*SET TASK*:
Set out every line of the records as a Markdown table with the columns Row and Line, numbering each row and leaving out blank lines.

*RECORDS FOR THIS TASK*:
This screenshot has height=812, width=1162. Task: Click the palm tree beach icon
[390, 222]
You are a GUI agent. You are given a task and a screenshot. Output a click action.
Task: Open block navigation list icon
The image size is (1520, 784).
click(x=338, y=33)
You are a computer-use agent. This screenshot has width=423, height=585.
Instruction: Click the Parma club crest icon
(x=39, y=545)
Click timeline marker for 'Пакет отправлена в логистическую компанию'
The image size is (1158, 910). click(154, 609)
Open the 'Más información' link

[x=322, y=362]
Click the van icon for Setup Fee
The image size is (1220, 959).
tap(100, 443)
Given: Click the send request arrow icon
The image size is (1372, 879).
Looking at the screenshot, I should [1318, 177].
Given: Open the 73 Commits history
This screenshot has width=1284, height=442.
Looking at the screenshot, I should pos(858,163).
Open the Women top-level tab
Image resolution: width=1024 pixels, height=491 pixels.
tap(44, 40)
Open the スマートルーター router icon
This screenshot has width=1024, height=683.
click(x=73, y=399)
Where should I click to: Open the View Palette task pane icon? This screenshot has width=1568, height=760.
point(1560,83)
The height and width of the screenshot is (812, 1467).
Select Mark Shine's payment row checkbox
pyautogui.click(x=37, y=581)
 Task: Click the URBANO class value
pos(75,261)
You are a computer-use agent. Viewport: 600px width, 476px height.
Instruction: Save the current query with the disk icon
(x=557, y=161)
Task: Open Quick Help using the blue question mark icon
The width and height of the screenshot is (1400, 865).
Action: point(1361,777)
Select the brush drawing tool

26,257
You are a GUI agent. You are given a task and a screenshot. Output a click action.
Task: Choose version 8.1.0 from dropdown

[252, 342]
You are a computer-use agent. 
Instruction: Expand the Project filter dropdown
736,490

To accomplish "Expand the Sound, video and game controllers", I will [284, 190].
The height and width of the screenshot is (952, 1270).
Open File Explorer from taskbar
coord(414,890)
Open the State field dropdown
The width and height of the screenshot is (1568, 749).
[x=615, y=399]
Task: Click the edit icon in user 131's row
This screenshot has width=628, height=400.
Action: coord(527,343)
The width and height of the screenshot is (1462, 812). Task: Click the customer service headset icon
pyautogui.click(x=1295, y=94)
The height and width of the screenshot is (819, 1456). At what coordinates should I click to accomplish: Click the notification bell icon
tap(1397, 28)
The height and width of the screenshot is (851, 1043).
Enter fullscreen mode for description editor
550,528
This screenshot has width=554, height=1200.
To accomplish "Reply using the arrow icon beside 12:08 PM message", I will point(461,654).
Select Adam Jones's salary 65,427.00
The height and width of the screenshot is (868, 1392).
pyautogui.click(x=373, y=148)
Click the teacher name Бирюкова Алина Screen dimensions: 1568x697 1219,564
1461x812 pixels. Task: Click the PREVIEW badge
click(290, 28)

*SOLUTION TO THIS TASK*:
| Row | Line |
|---|---|
| 1 | This screenshot has height=812, width=1162. Task: Click the palm tree beach icon |
| 2 | [390, 222] |
| 3 | You are a GUI agent. You are given a task and a screenshot. Output a click action. |
| 4 | Task: Open block navigation list icon |
| 5 | The image size is (1520, 784). |
| 6 | click(x=338, y=33) |
| 7 | You are a computer-use agent. This screenshot has width=423, height=585. |
| 8 | Instruction: Click the Parma club crest icon |
| 9 | (x=39, y=545) |
| 10 | Click timeline marker for 'Пакет отправлена в логистическую компанию' |
| 11 | The image size is (1158, 910). click(154, 609) |
| 12 | Open the 'Más información' link |
| 13 | [x=322, y=362] |
| 14 | Click the van icon for Setup Fee |
| 15 | The image size is (1220, 959). |
| 16 | tap(100, 443) |
| 17 | Given: Click the send request arrow icon |
| 18 | The image size is (1372, 879). |
| 19 | Looking at the screenshot, I should [1318, 177]. |
| 20 | Given: Open the 73 Commits history |
| 21 | This screenshot has width=1284, height=442. |
| 22 | Looking at the screenshot, I should pos(858,163). |
| 23 | Open the Women top-level tab |
| 24 | Image resolution: width=1024 pixels, height=491 pixels. |
| 25 | tap(44, 40) |
| 26 | Open the スマートルーター router icon |
| 27 | This screenshot has width=1024, height=683. |
| 28 | click(x=73, y=399) |
| 29 | Where should I click to: Open the View Palette task pane icon? This screenshot has width=1568, height=760. |
| 30 | point(1560,83) |
| 31 | The height and width of the screenshot is (812, 1467). |
| 32 | Select Mark Shine's payment row checkbox |
| 33 | pyautogui.click(x=37, y=581) |
| 34 |  Task: Click the URBANO class value |
| 35 | pos(75,261) |
| 36 | You are a computer-use agent. Viewport: 600px width, 476px height. |
| 37 | Instruction: Save the current query with the disk icon |
| 38 | (x=557, y=161) |
| 39 | Task: Open Quick Help using the blue question mark icon |
| 40 | The width and height of the screenshot is (1400, 865). |
| 41 | Action: point(1361,777) |
| 42 | Select the brush drawing tool |
| 43 | 26,257 |
| 44 | You are a GUI agent. You are given a task and a screenshot. Output a click action. |
| 45 | Task: Choose version 8.1.0 from dropdown |
| 46 | [252, 342] |
| 47 | You are a computer-use agent.  |
| 48 | Instruction: Expand the Project filter dropdown |
| 49 | 736,490 |
| 50 | To accomplish "Expand the Sound, video and game controllers", I will [284, 190]. |
| 51 | The height and width of the screenshot is (952, 1270). |
| 52 | Open File Explorer from taskbar |
| 53 | coord(414,890) |
| 54 | Open the State field dropdown |
| 55 | The width and height of the screenshot is (1568, 749). |
| 56 | [x=615, y=399] |
| 57 | Task: Click the edit icon in user 131's row |
| 58 | This screenshot has width=628, height=400. |
| 59 | Action: coord(527,343) |
| 60 | The width and height of the screenshot is (1462, 812). Task: Click the customer service headset icon |
| 61 | pyautogui.click(x=1295, y=94) |
| 62 | The height and width of the screenshot is (819, 1456). At what coordinates should I click to accomplish: Click the notification bell icon |
| 63 | tap(1397, 28) |
| 64 | The height and width of the screenshot is (851, 1043). |
| 65 | Enter fullscreen mode for description editor |
| 66 | 550,528 |
| 67 | This screenshot has width=554, height=1200. |
| 68 | To accomplish "Reply using the arrow icon beside 12:08 PM message", I will point(461,654). |
| 69 | Select Adam Jones's salary 65,427.00 |
| 70 | The height and width of the screenshot is (868, 1392). |
| 71 | pyautogui.click(x=373, y=148) |
| 72 | Click the teacher name Бирюкова Алина Screen dimensions: 1568x697 1219,564 |
| 73 | 1461x812 pixels. Task: Click the PREVIEW badge |
| 74 | click(290, 28) |